Свит один долгий миг смотрел на ее побитое непогодой лицо, по какой-то причине со странным призрачным выражением в глазах. Затем его рот изогнулся в улыбке.
— Как получилось, что после стольких лет ты все еще так чертовски красива? — спросил он.
Плачущая Скала лишь пожала плечами, мол, что есть, то есть, и зажала зубами свою трубку.
Свит потянулся и отбросил руку Шай. Выправил свою шубу. Наклонился с седла и сплюнул. Посмотрел прищуренными глазами в сторону Бикона и выпятил челюсть.
— Если меня убьют, я буду следовать за твоей тощей жопой всю жизнь.
— Если тебя убьют, не думаю, что моя жизнь затянется надолго. — Шай соскользнула со своего седла, похрустела на негнущихся ногах к фургону и встала, глядя вниз перед братом и сестрой. — Надо кое о чем позаботиться, — сказала она, мягко кладя руку на каждого из них. — Вы поезжайте с Маджудом. Он слегка прижимист, но он из хороших.
— Куда ты едешь? — спросил Пит.
— Оставила кое-что позади.
— Ты надолго?
Ей удалось улыбнуться.
— Ненадолго. Я прошу прощения, Ро. Прошу прощения за все.
— Как и я, — сказала Ро. Может это было уже что-то. И уж точно все, что у нее было.
Она тронула щеку Пита. Лишь коснулась кончиками пальцев.
— Увидимся в Кризе.
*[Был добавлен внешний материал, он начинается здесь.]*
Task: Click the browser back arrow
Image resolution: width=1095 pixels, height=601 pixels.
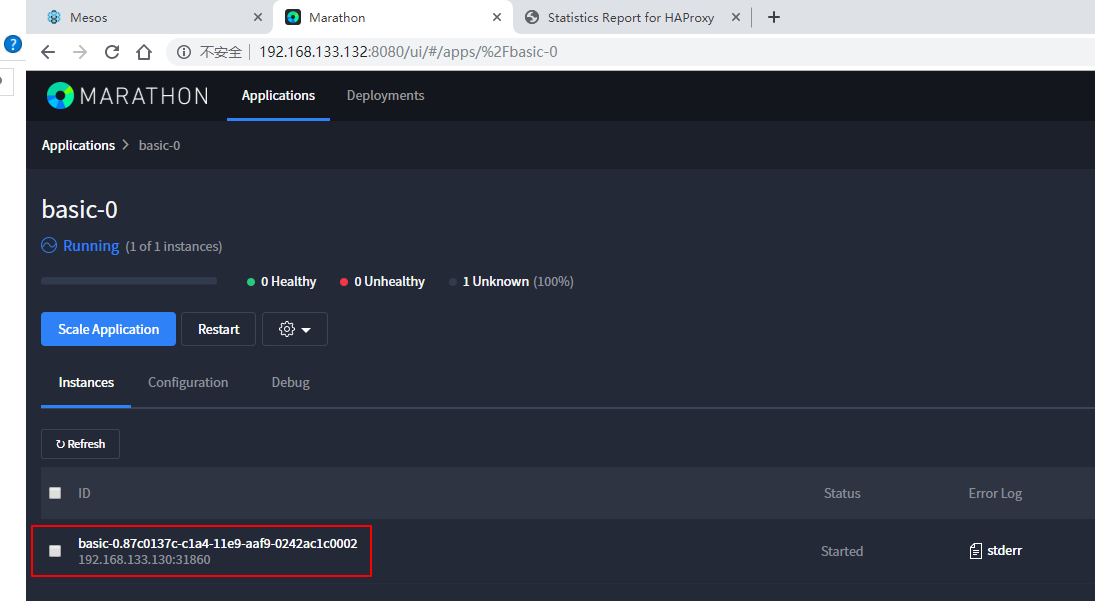Action: point(48,52)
Вы даже не заметите, что меня не было.
Ро посопела, сонная и сердитая, и не стала встречаться с ней взглядом, а Пит смотрел на нее, по лицу текли слезы. Она думала, действительно ли увидит их в Кризе. Безумие, как Свит и сказал, проделать весь этот путь и просто отпустить их. Но не было смысла в долгих прощаниях. Иногда лучше сделать что-то, чем жить в страхе перед этим. Так всегда говорил Ламб.
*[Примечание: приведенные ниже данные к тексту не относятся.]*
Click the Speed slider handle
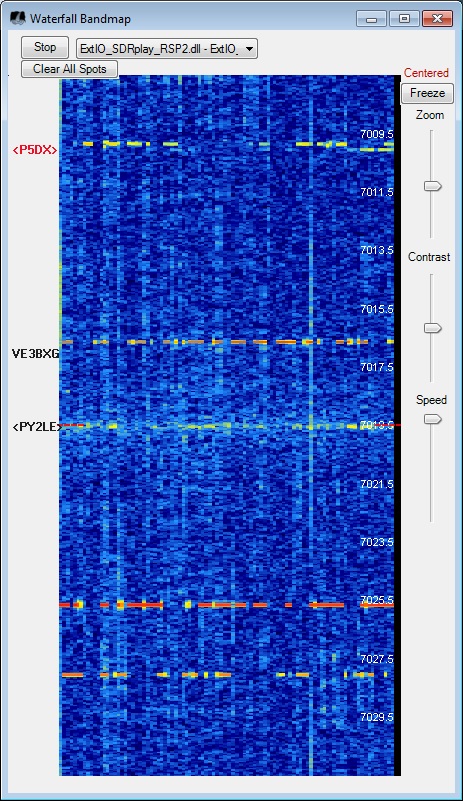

— Езжай! — крикнула она Маджуду, прежде чем у него появился шанс переменить ее мнение. Он кивнул ей, дернул поводьями и фургон покатился.
— Лучше сделать, — прошептала она в ночное небо, взобралась в седло, повернула лошадь и ударила пятками.
Ответ на Молитвы
Темпл надрался. Он так напился, как напивался после смерти жены. Словно было что-то на дне бутылки, в чем он отчаянно нуждался. Словно пьянство было профессией, в которой он планировал достичь самых вершин. Старался больше других, разве нет?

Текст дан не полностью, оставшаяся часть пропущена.